* _Provided material_:

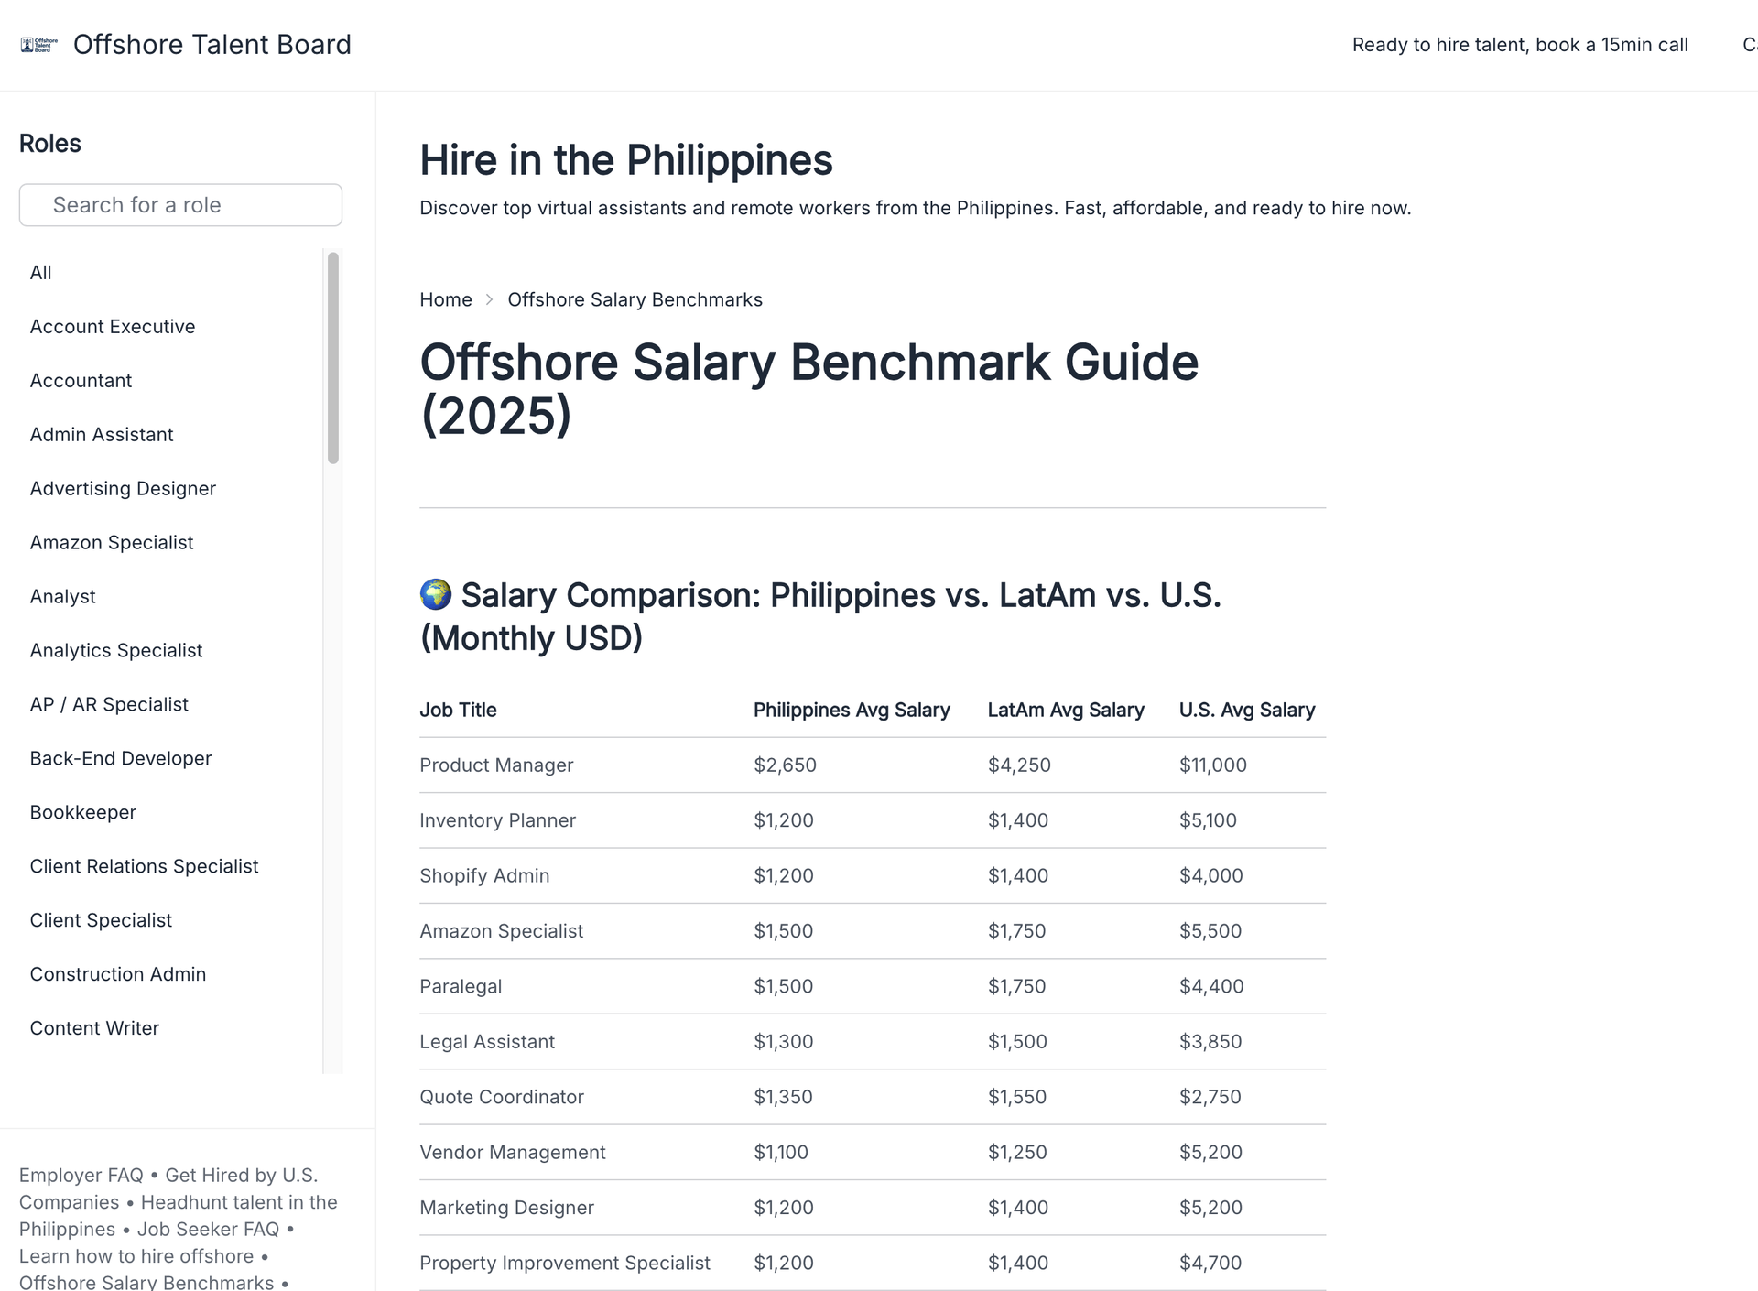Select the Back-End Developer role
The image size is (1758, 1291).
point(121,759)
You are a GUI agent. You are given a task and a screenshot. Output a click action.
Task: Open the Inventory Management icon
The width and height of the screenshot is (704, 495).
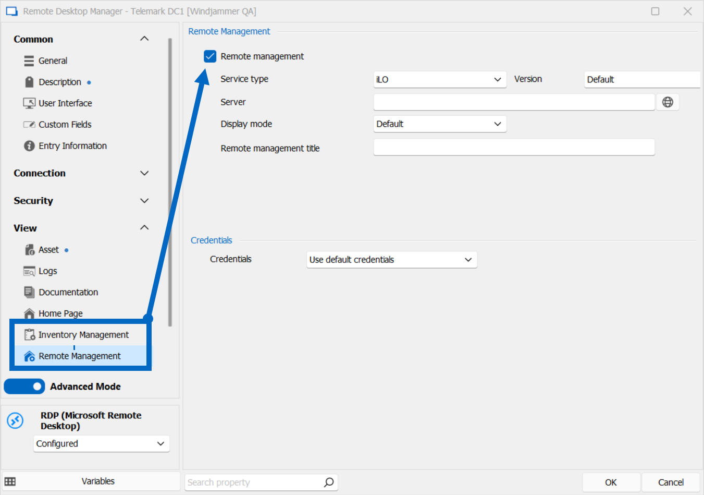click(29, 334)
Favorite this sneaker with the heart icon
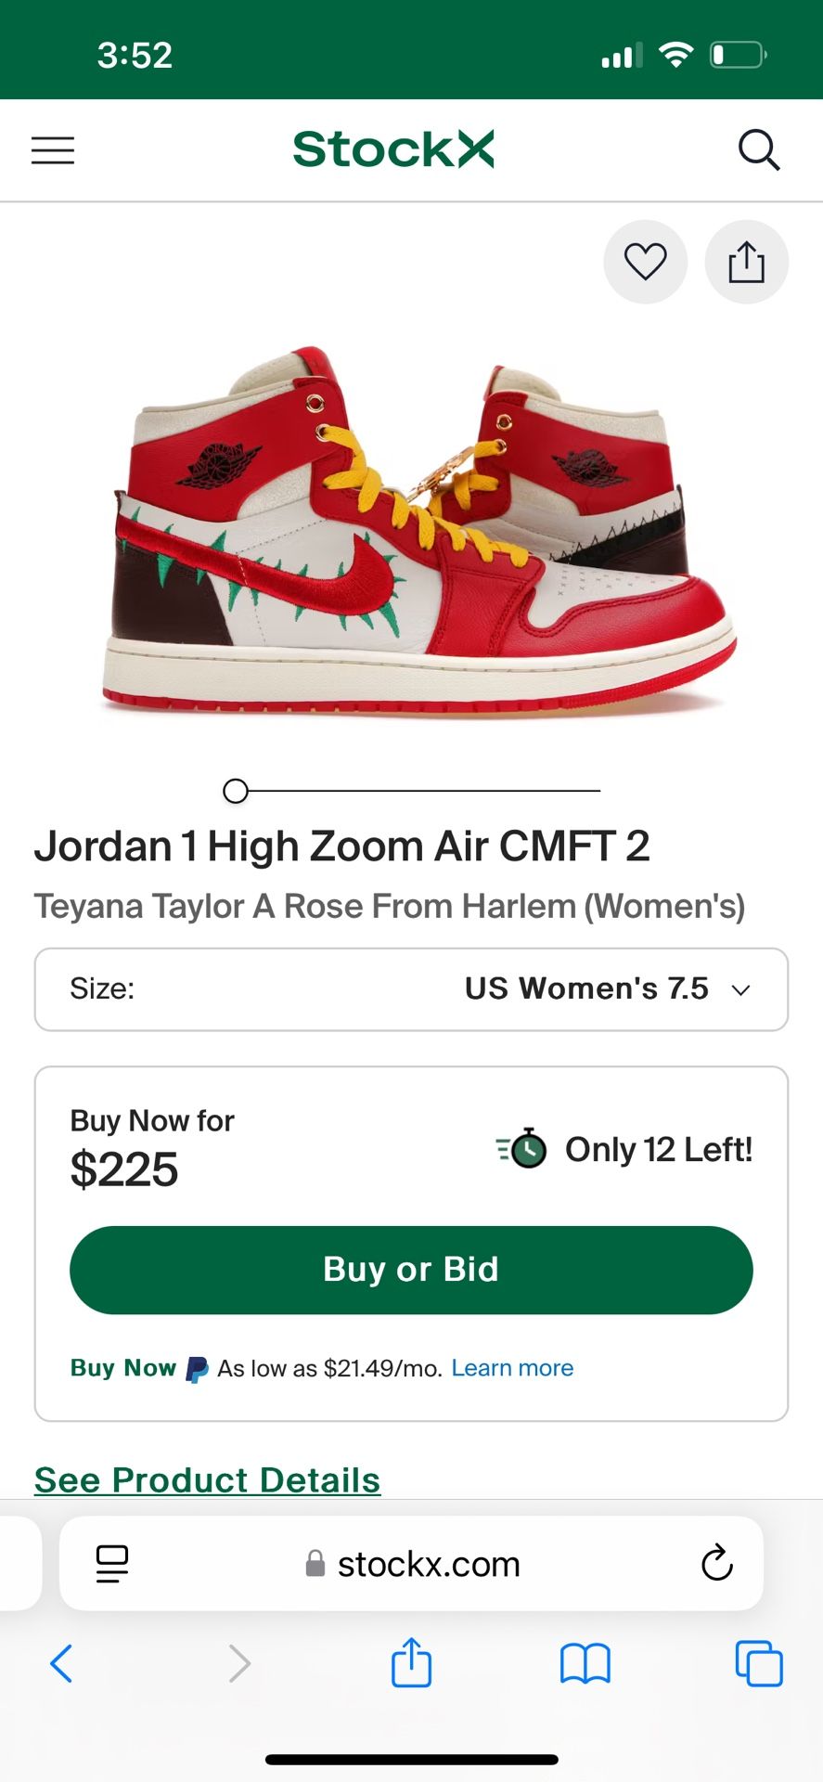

* _Aim_:
Reproduce every line of text from the items above verbatim, in their original order, omitting the pictures.

* _Exercise solution_:
Select the Back-End Developer role
The image size is (1758, 1291).
point(121,759)
You are a GUI agent. You are given a task and a screenshot. Output a click action.
Task: Open the Inventory Management icon
The width and height of the screenshot is (704, 495).
click(29, 334)
Favorite this sneaker with the heart icon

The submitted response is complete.